Organizatorem II Marszu Różowej Wstążeczki jest stalowowolskie stowarzyszenie Dobro Powraca.
- Celem naszej akcji jest zapoznanie ludzi z problematyką raka piersi: Profilaktyka- chcemy udzielić informacji o raku piersi, o metodach samobadania. Wykrywanie – poprzez nasze działanie staramy się ograniczyć przypadki raka piersi wynikające z zaniedbania. Leczenie – chcemy udzielić informacji o dostępnych terapiach leczenia. Pielęgnacja pochorobowa – udzielamy pomocy i wsparcia (kontakt z Amazonkami). Poprzez ten marsz chcemy zmienić mentalność ludzi, jak również sposób podejścia niektórych z nas do ludzi dotkniętych rakiem piersi i innymi odmianami choroby nowotworowej. Zapraszamy wszystkich chętnych do bycia razem z nami. To takie ważne dla każdego z nas – mówi Konrad Mężyński, szef stowarzyszenia Dobro Powraca.Marsz Różowej Wstążeczki odbył się po raz pierwszy w Stalowej Woli w ubiegłym roku. Był to także pierwszy taki marsz w naszym województwie. Wzięło w nim udział wielu mieszkańców Stalowej Woli oraz przedstawicieli lokalnej władzy m.in. Poseł na Sejm RP Renata Butryn, Starosta Stalowowolski Robert Fila, Wicemarszałek Zygmunt Cholewiński, Wiceprzewodniczący Rady Miejskiej Dariusz Przytuła, Starosta Niżański Gabriel Waliłko.
- Profilaktyka raka piersi jest bardzo ważna, bo kobiety które są po amputacji piersi, są takie osamotnione. Mastektomia zostawia negatywny obraz zewnętrzny i wewnętrzny. Zewnętrzny- to tak sobie myślą, że nie mają piersi, że brakuje im czegoś; wewnętrzny- bo boją się niezaakceptowania przez społeczeństwo, przez rodzinę, przez swojego partnera- mówiła podczas zeszłorocznego marszu Anna Pietryka, prezes Stowarzyszenia „Pomocna Dłoń” z Tarnobrzega.Warto podkreślić, że na raka piersi choruje 15 tys. Polaków, z czego 1/3 umrze. Statystyki mówią, że co 12 osoba w którymś etapie życia dowie się, że zachorowała na nowotwór piersi. Problem nie tylko dotyczy kobiet, choruje coraz więcej mężczyzn, którzy operowani są tak samo jak kobiety. Dowodzi to temu, że profilaktyka jest naprawdę rzeczą niezbędną w naszym życiu, warto więc wziąć udział w Marszu Różowej Wstążeczki 13 października, który wyruszy spod Bazyliki Konkatedralnej p.w.

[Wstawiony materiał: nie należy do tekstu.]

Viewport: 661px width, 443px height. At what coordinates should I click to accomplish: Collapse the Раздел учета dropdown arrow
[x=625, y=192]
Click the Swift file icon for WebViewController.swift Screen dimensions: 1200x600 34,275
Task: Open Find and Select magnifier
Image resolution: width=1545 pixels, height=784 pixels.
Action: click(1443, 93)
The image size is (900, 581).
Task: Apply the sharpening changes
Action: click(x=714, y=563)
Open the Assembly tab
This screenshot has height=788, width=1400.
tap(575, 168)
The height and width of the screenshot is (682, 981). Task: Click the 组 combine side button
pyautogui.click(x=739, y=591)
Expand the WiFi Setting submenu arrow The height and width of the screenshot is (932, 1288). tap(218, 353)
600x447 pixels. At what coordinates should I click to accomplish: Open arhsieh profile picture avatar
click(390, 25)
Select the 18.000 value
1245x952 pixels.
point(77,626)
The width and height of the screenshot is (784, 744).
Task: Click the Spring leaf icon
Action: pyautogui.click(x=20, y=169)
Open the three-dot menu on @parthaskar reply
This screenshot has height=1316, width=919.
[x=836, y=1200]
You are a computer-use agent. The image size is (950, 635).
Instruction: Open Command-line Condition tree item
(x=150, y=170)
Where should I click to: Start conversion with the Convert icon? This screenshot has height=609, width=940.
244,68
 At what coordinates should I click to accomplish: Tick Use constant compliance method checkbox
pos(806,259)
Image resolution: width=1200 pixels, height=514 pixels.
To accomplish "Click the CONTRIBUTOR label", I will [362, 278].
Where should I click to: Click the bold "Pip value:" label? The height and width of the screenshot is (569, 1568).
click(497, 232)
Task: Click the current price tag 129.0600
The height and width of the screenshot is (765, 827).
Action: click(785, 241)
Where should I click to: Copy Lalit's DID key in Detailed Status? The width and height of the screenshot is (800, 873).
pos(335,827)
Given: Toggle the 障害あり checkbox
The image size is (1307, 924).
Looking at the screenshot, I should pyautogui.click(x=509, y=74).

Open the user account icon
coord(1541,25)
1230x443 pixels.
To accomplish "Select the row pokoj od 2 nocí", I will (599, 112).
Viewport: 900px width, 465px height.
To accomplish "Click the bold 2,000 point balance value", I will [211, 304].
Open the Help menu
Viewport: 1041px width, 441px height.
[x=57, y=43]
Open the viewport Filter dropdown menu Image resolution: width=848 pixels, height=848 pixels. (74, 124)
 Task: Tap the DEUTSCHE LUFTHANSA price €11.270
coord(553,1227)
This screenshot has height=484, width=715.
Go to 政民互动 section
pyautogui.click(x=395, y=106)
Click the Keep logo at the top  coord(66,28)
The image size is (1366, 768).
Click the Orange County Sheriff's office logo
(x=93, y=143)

Matki Bożej Królowej Polski o godz. 15.00. Uczestnicy dotrą na plac Piłsudskiego przed Miejski Dom Kultury.
[MagPie]
Komentarze
Ja będę, znajomych tez zaciągnę fajna inicjatywa
Droga Krysiu. Nie przypominam sobie by ,którykolwiek minister zdrowia walczył o obnizenie cen na leki ( w tym również onkologiczne).Oni walczą o domknięcie budżetu z jak najmniejszą stratą. i tak było za solodarności , sld, pis i tak jest za po. uszanuj akcję , która ma charakter informacyjny i edukacyjny, bez wnikania w to jakie poglądy polityczne ma inicjator. osbiście zaimponowaliby mi np. pan Nadberażny czy choćby pani Rechorowska ,gdyby pojawili się na tym marszu i nawoływali do profilaktyki raka piersi>
Platformersi ruszają spod Bazyliki? Nie poparzy Was?
Niesamowite...
Idea dobra.
chdzi o wskazanie problemu, o to, by kobiety sie zastanowily i kiedy jest akcja, kiedy jest taka okazja daly sie zbadac, zeby wykluczyc chorobe, a co za tym idzie smierc
Jak widać z tekstu to inicjatywa PO - choć pewnie cenna to jednak wymagalabym raczej od ludzi z PO aby leki onkologiczne aby opieka lekarska nad chorymi na raka były dostępne dla wszystkich. Co z tego marszu jak politycy w nim idący głosują za planami ministerstwa zdrowia obcianjacego wydatki na leki refundowane. Czy to nie jest demagogia ?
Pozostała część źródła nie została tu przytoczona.